Those are some excellent specifications, and some great advice----thanks!

It sounds like I'd better hold off on building a ball mill for a while, and do it right the first time,
and the mill will last many years.

Cheers,

Mike


----------



## 4metals (Oct 15, 2012)

I've seen and used mills made of large diameter pipe, the trick is steel pipe not cast iron. cast iron is brittle and the balls may shatter it.


----------



## 924T (Oct 16, 2012)

goldsilverpro and 4metals,

As fate would have it, I was talking ball mills with an electronics friend of mine today (he used to maintain the control
systems for the local LaFarge cement plant, and they have a humongous ball mill(s) there), and mentioned that I
had no idea where I would find 20" diameter steel pipe around my area------------he's pretty certain he knows where
there is some, so I might just have a shot at building a durable mill, sooner than I had anticipated.

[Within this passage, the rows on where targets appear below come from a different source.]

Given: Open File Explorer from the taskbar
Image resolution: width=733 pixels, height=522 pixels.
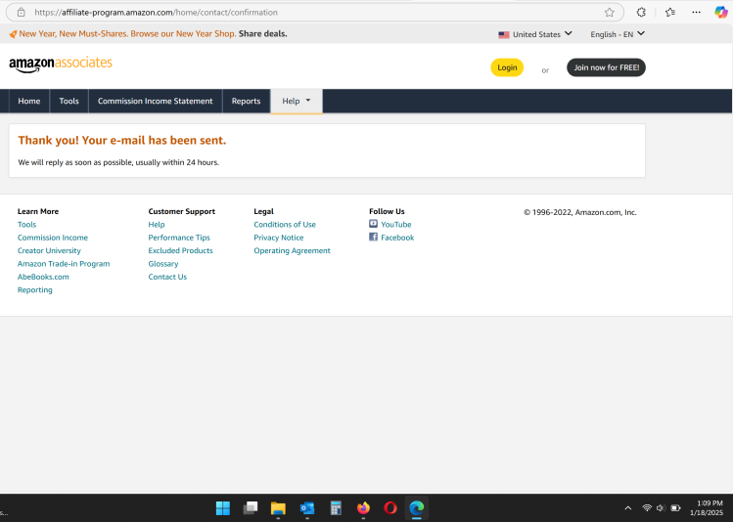Looking at the screenshot, I should point(278,508).
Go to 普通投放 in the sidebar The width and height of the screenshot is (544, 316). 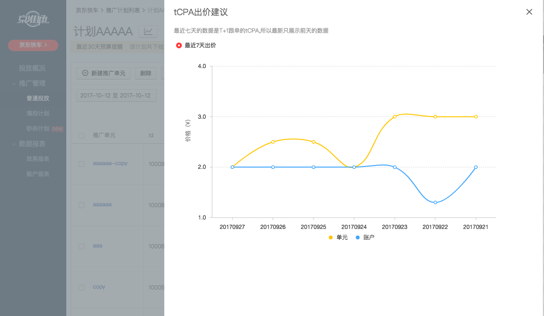click(x=38, y=98)
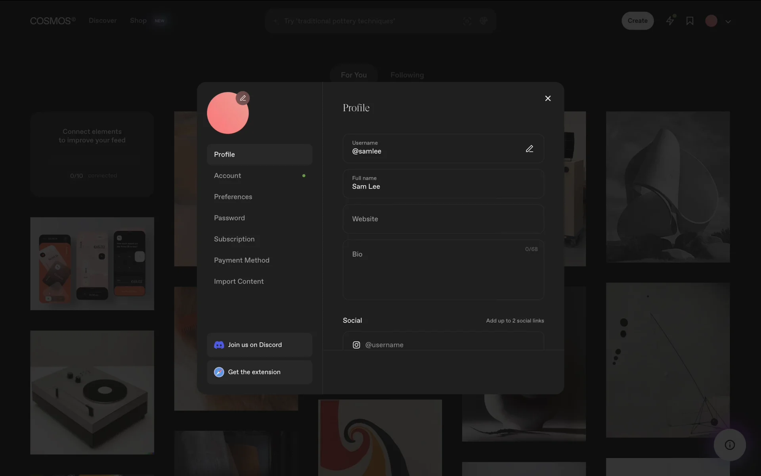
Task: Open the Account settings section
Action: pos(228,175)
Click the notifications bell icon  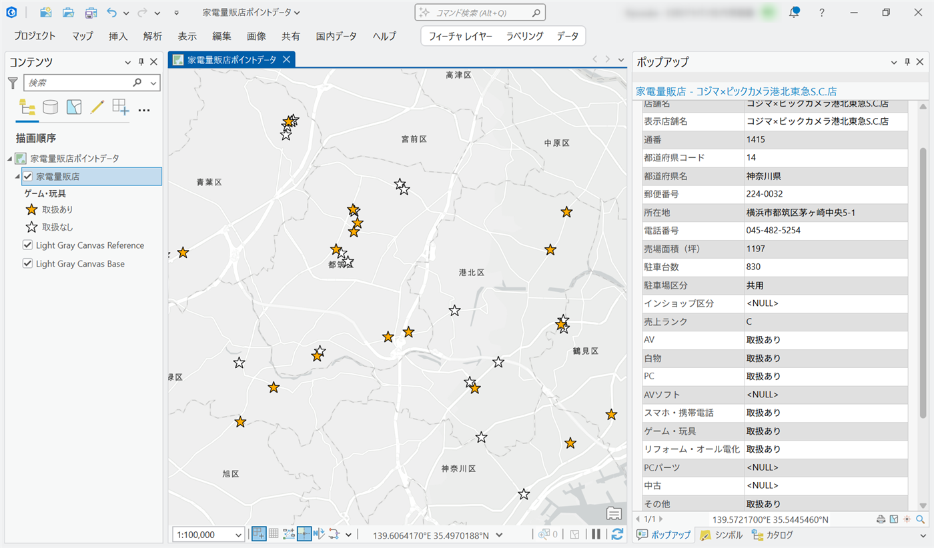pos(794,13)

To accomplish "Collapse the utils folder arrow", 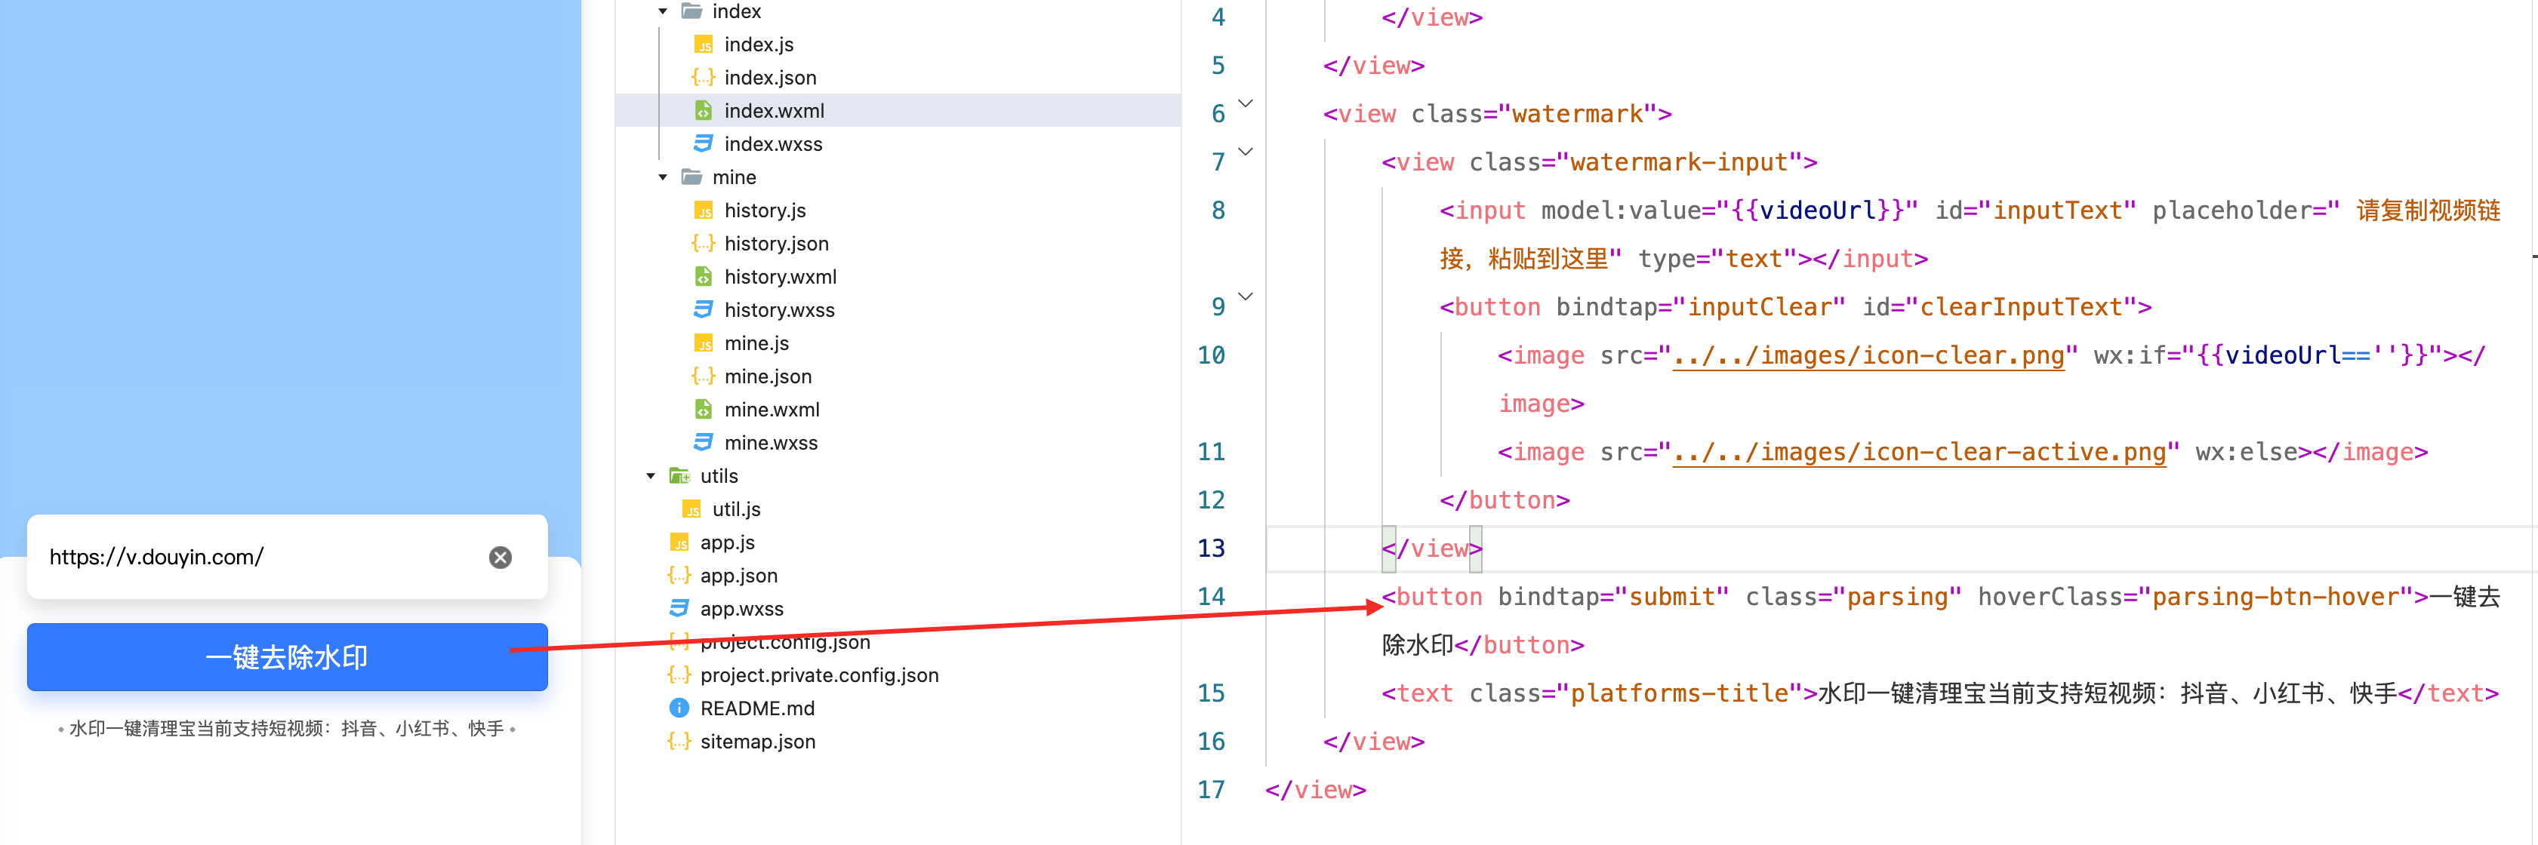I will 650,476.
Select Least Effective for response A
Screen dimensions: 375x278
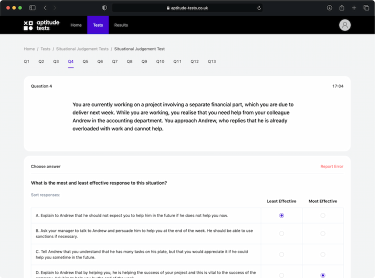point(282,216)
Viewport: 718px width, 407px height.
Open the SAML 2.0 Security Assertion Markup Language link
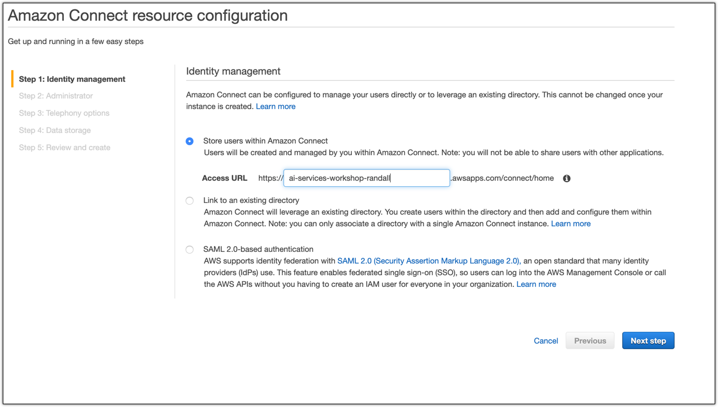tap(428, 261)
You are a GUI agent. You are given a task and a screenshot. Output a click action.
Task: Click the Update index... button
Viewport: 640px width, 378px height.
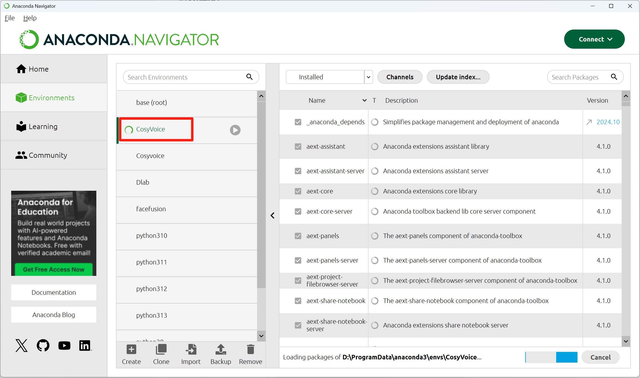click(x=458, y=77)
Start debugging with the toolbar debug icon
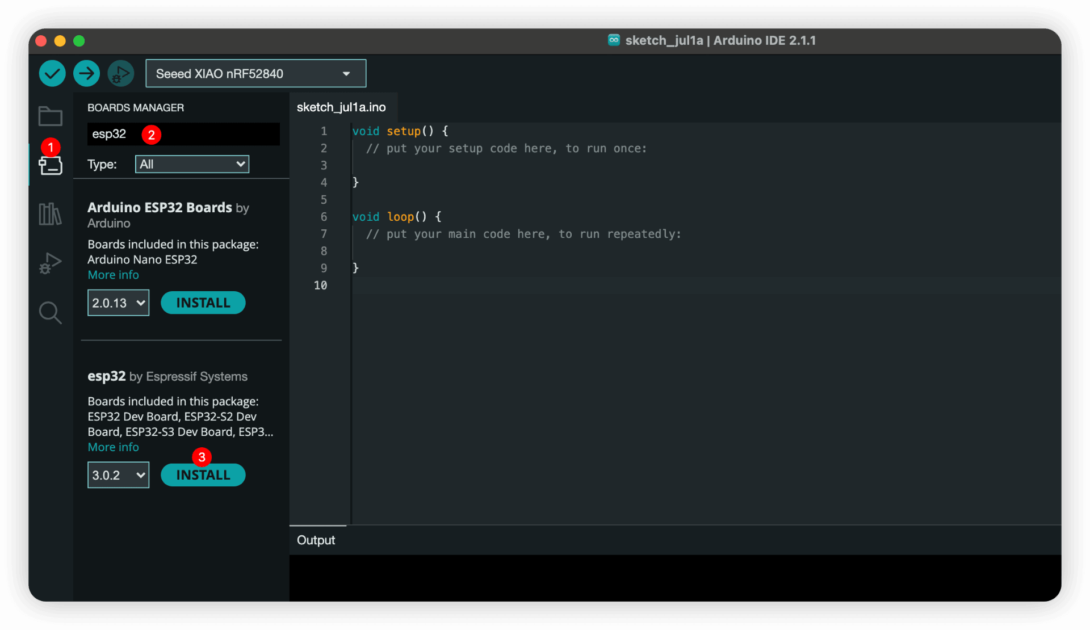 point(120,73)
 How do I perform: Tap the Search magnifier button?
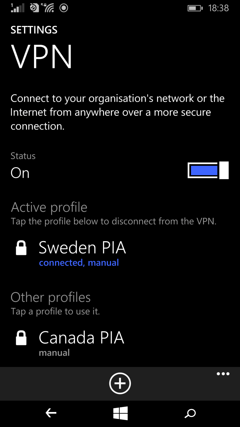click(x=190, y=414)
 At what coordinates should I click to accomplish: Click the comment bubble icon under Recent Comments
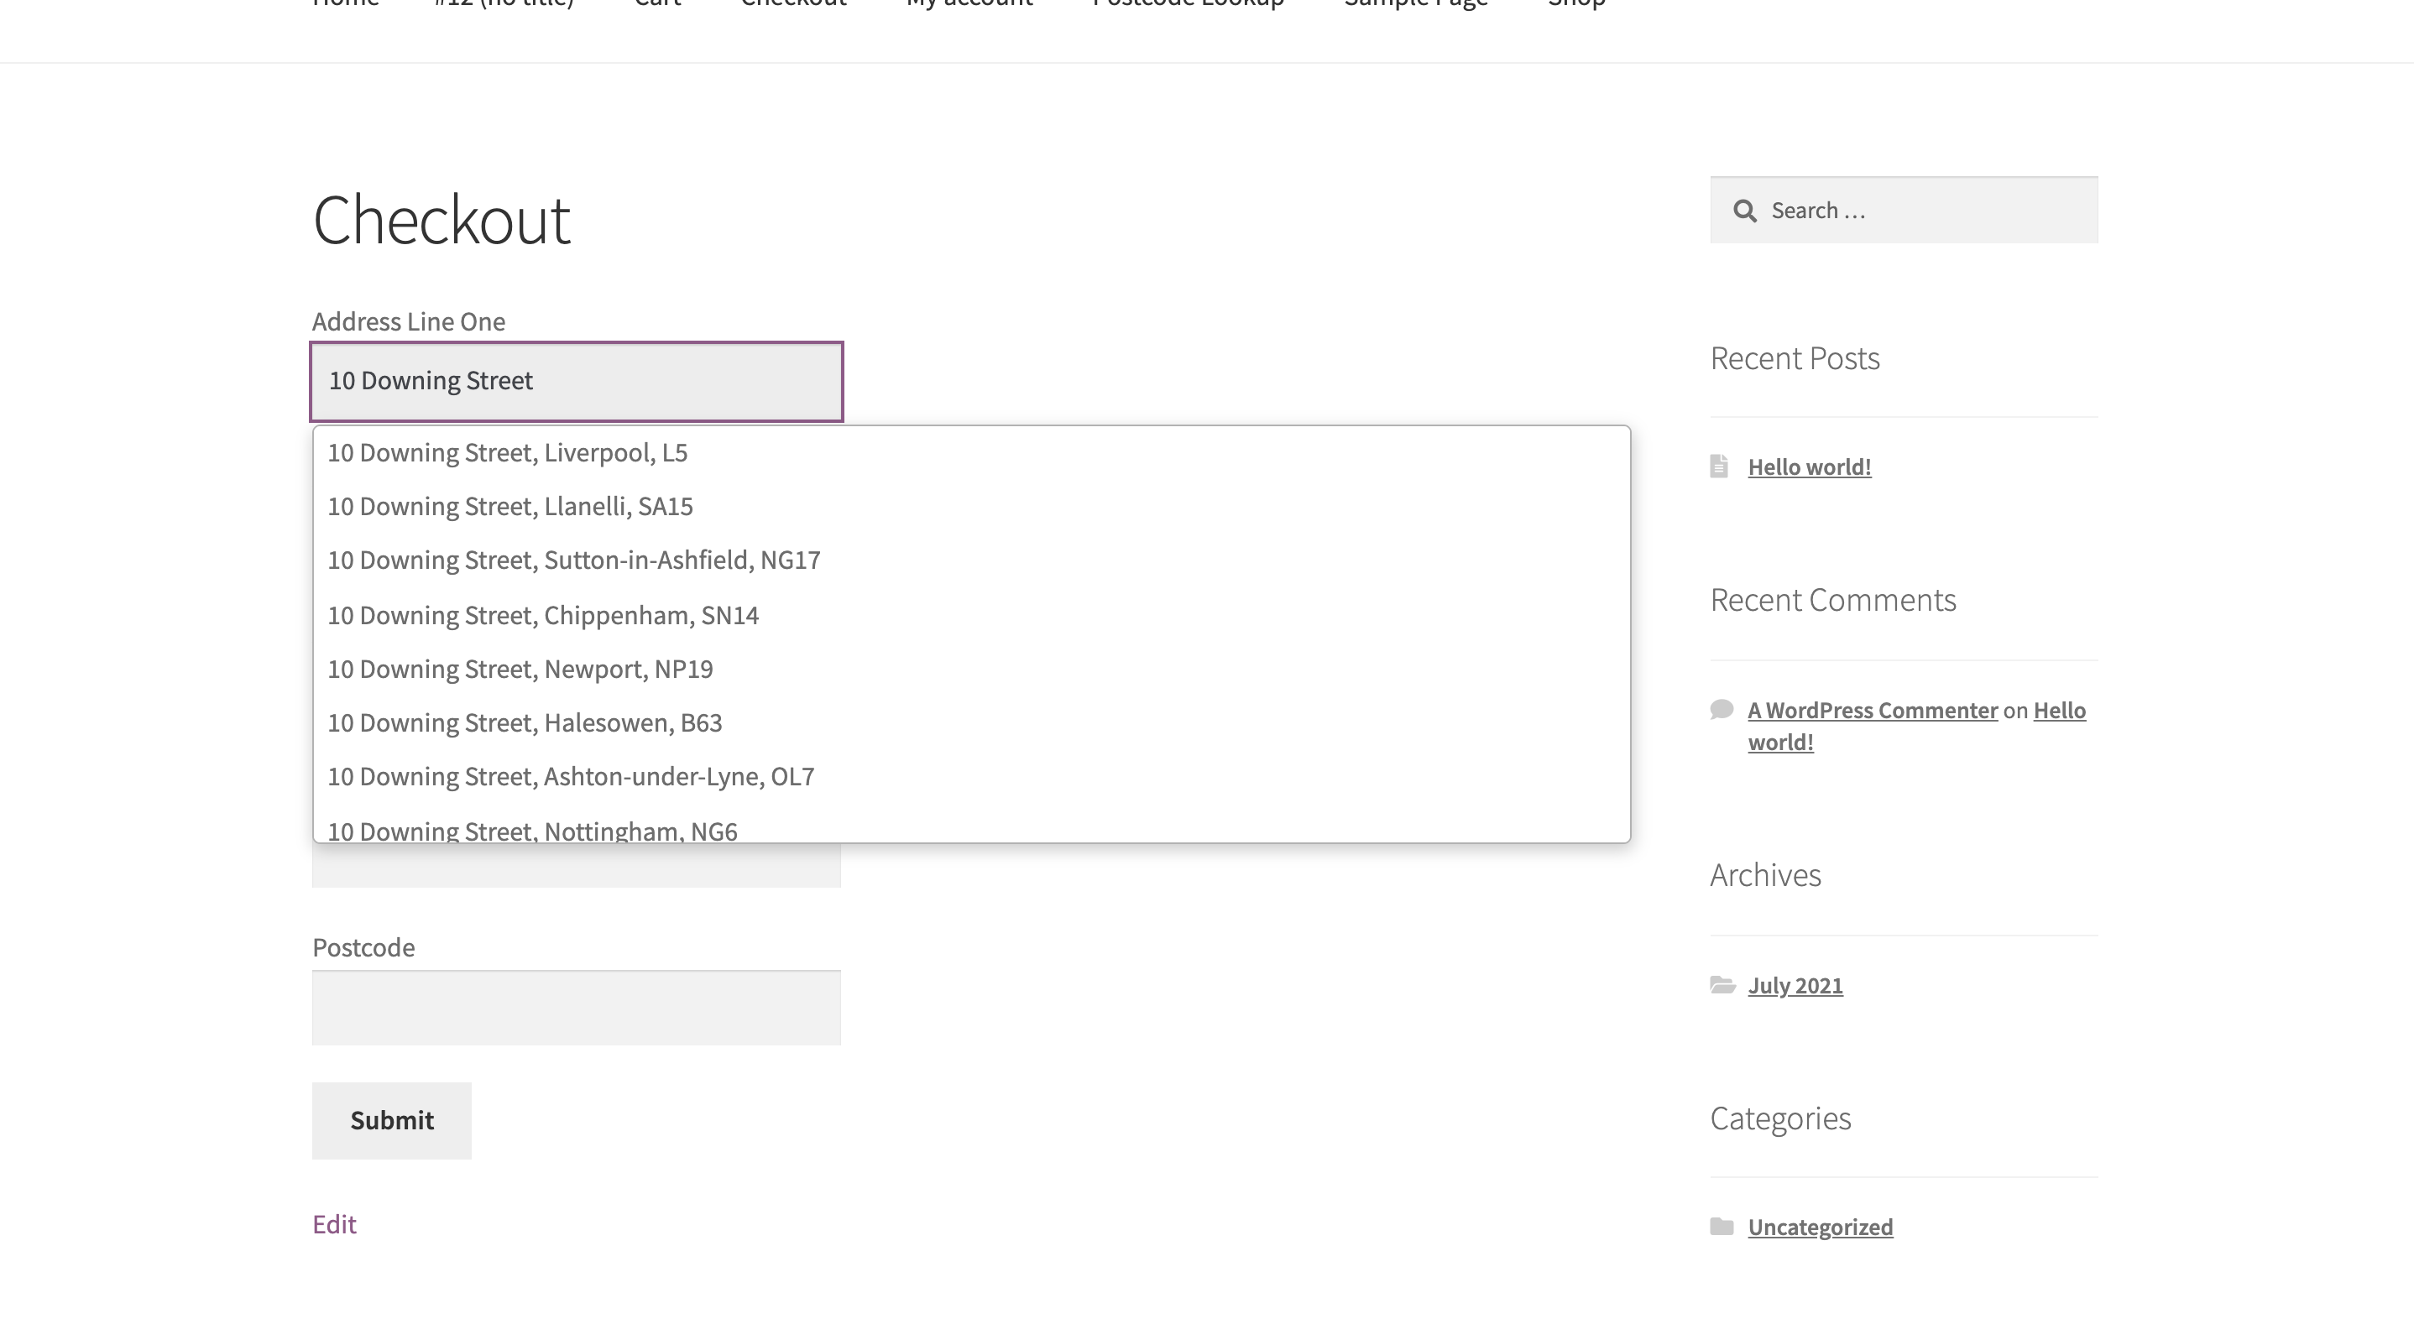tap(1722, 709)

He said that the industrial ball mills he's seen have had triangular steel plates welded to the inside of
the drum--------------have you guys ever heard of anything like that?

Cheers,

Mike


----------



## 4metals (Oct 16, 2012)

What he refers to triangular steel plates are likely angle iron welded down to the cylinder to form a pyramid shape along the length of the drum. These act as lifter bars to lift and drop the balls on to the charge to increase the ability to make powders by lifting and dropping the balls in addition to the normal grinding action of the balls.


----------



## Jimmy (Jan 21, 2013)

I used to design, build and operate all of my mining equipment.
Ball mills dont crush the material by dropping balls on it. The material is crushed between the balls. That is why you need small balls. Otherwise large pieces of material will get stuck in the voids between the balls and never get crushed.
If your ball mill is running fast enough to crest the balls, It wont last long.
The shell liner is not there to crush material against. It is there to keep the balls from destroying the shell. Most companies these days dont use maganese steel liners much anymore. They use Urethane rubber liners. They are not cheap, but if you need them I can make them. But unless this is a contionous operation, I would just plan on replacing the drum often.
If you want a real ball mill, let me know. I have plenty of them. :lol:


----------



## shaftsinkerawc (Jan 21, 2013)

Can you post some pictures and prices in the For Sale section? Do you have any in Alaska?


----------